● **Exercise objective**: Restate the listing exactly.

★ ★ ★

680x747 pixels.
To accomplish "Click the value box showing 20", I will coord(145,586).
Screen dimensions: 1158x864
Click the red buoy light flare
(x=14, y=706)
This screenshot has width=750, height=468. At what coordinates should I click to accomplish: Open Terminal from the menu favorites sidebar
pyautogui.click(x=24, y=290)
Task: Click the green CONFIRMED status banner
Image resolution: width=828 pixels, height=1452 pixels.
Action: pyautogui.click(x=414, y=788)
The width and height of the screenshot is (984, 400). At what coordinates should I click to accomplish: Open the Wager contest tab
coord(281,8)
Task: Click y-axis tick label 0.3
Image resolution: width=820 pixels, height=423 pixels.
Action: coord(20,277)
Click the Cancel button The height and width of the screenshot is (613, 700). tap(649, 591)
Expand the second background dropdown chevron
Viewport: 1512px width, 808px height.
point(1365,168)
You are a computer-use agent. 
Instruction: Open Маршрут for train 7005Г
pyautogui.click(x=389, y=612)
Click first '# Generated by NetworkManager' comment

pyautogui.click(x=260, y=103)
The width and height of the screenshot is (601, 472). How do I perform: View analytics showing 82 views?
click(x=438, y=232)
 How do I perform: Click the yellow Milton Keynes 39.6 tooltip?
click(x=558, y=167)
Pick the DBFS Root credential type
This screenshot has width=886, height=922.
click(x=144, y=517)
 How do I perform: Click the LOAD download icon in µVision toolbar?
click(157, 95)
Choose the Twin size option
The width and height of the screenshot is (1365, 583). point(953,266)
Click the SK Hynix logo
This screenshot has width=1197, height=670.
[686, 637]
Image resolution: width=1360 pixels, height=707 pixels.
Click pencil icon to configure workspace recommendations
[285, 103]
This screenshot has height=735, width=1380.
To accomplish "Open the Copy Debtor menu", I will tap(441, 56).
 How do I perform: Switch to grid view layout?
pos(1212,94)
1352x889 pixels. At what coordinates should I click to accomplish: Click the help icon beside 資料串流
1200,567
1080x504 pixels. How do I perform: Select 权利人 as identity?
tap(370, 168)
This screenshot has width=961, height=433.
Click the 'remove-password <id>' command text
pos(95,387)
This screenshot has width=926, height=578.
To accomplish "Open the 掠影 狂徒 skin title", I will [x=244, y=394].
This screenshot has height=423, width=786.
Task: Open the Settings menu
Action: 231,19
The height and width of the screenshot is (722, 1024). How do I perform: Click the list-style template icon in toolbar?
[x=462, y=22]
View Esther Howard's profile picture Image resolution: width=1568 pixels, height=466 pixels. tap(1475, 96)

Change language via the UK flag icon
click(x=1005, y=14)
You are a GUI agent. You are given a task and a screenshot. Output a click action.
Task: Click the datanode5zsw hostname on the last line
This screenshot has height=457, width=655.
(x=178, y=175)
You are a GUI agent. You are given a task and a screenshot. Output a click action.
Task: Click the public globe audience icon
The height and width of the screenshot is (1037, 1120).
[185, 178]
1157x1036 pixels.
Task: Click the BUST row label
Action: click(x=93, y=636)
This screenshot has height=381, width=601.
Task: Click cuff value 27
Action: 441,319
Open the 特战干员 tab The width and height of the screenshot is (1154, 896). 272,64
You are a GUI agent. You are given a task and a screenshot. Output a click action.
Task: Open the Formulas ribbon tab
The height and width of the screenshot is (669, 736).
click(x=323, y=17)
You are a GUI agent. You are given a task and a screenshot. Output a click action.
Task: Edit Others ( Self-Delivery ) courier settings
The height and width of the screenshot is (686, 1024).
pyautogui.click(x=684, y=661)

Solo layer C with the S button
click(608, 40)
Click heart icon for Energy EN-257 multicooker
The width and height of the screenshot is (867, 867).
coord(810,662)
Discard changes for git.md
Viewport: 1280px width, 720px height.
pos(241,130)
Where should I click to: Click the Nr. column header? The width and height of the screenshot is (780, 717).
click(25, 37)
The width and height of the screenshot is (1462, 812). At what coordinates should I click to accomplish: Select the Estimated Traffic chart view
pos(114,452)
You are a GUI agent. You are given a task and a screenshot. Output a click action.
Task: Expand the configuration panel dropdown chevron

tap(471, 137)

★ ★ ★

● **Result for this exercise**:
680x747 pixels.
To accomplish "Click the value box showing 20", I will coord(145,586).
Screen dimensions: 1158x864
Click the red buoy light flare
(x=14, y=706)
This screenshot has width=750, height=468. At what coordinates should I click to accomplish: Open Terminal from the menu favorites sidebar
pyautogui.click(x=24, y=290)
Task: Click the green CONFIRMED status banner
Image resolution: width=828 pixels, height=1452 pixels.
Action: pyautogui.click(x=414, y=788)
The width and height of the screenshot is (984, 400). At what coordinates should I click to accomplish: Open the Wager contest tab
coord(281,8)
Task: Click y-axis tick label 0.3
Image resolution: width=820 pixels, height=423 pixels.
Action: coord(20,277)
Click the Cancel button The height and width of the screenshot is (613, 700). tap(649, 591)
Expand the second background dropdown chevron
Viewport: 1512px width, 808px height.
point(1365,168)
You are a computer-use agent. 
Instruction: Open Маршрут for train 7005Г
pyautogui.click(x=389, y=612)
Click first '# Generated by NetworkManager' comment

pyautogui.click(x=260, y=103)
The width and height of the screenshot is (601, 472). How do I perform: View analytics showing 82 views?
click(x=438, y=232)
 How do I perform: Click the yellow Milton Keynes 39.6 tooltip?
click(x=558, y=167)
Pick the DBFS Root credential type
This screenshot has width=886, height=922.
click(x=144, y=517)
 How do I perform: Click the LOAD download icon in µVision toolbar?
click(157, 95)
Choose the Twin size option
The width and height of the screenshot is (1365, 583). point(953,266)
Click the SK Hynix logo
This screenshot has width=1197, height=670.
[686, 637]
Image resolution: width=1360 pixels, height=707 pixels.
Click pencil icon to configure workspace recommendations
[285, 103]
This screenshot has height=735, width=1380.
To accomplish "Open the Copy Debtor menu", I will tap(441, 56).
 How do I perform: Switch to grid view layout?
pos(1212,94)
1352x889 pixels. At what coordinates should I click to accomplish: Click the help icon beside 資料串流
1200,567
1080x504 pixels. How do I perform: Select 权利人 as identity?
tap(370, 168)
This screenshot has width=961, height=433.
Click the 'remove-password <id>' command text
pos(95,387)
This screenshot has width=926, height=578.
To accomplish "Open the 掠影 狂徒 skin title", I will [x=244, y=394].
This screenshot has height=423, width=786.
Task: Open the Settings menu
Action: 231,19
The height and width of the screenshot is (722, 1024). How do I perform: Click the list-style template icon in toolbar?
[x=462, y=22]
View Esther Howard's profile picture Image resolution: width=1568 pixels, height=466 pixels. tap(1475, 96)

Change language via the UK flag icon
click(x=1005, y=14)
You are a GUI agent. You are given a task and a screenshot. Output a click action.
Task: Click the datanode5zsw hostname on the last line
This screenshot has height=457, width=655.
(x=178, y=175)
You are a GUI agent. You are given a task and a screenshot. Output a click action.
Task: Click the public globe audience icon
The height and width of the screenshot is (1037, 1120).
[185, 178]
1157x1036 pixels.
Task: Click the BUST row label
Action: click(x=93, y=636)
This screenshot has height=381, width=601.
Task: Click cuff value 27
Action: 441,319
Open the 特战干员 tab The width and height of the screenshot is (1154, 896). 272,64
You are a GUI agent. You are given a task and a screenshot. Output a click action.
Task: Open the Formulas ribbon tab
The height and width of the screenshot is (669, 736).
click(x=323, y=17)
You are a GUI agent. You are given a task and a screenshot. Output a click action.
Task: Edit Others ( Self-Delivery ) courier settings
The height and width of the screenshot is (686, 1024).
pyautogui.click(x=684, y=661)

Solo layer C with the S button
click(608, 40)
Click heart icon for Energy EN-257 multicooker
The width and height of the screenshot is (867, 867).
coord(810,662)
Discard changes for git.md
Viewport: 1280px width, 720px height.
pos(241,130)
Where should I click to: Click the Nr. column header? The width and height of the screenshot is (780, 717).
click(25, 37)
The width and height of the screenshot is (1462, 812). At what coordinates should I click to accomplish: Select the Estimated Traffic chart view
pos(114,452)
You are a GUI agent. You are given a task and a screenshot. Output a click action.
Task: Expand the configuration panel dropdown chevron

tap(471, 137)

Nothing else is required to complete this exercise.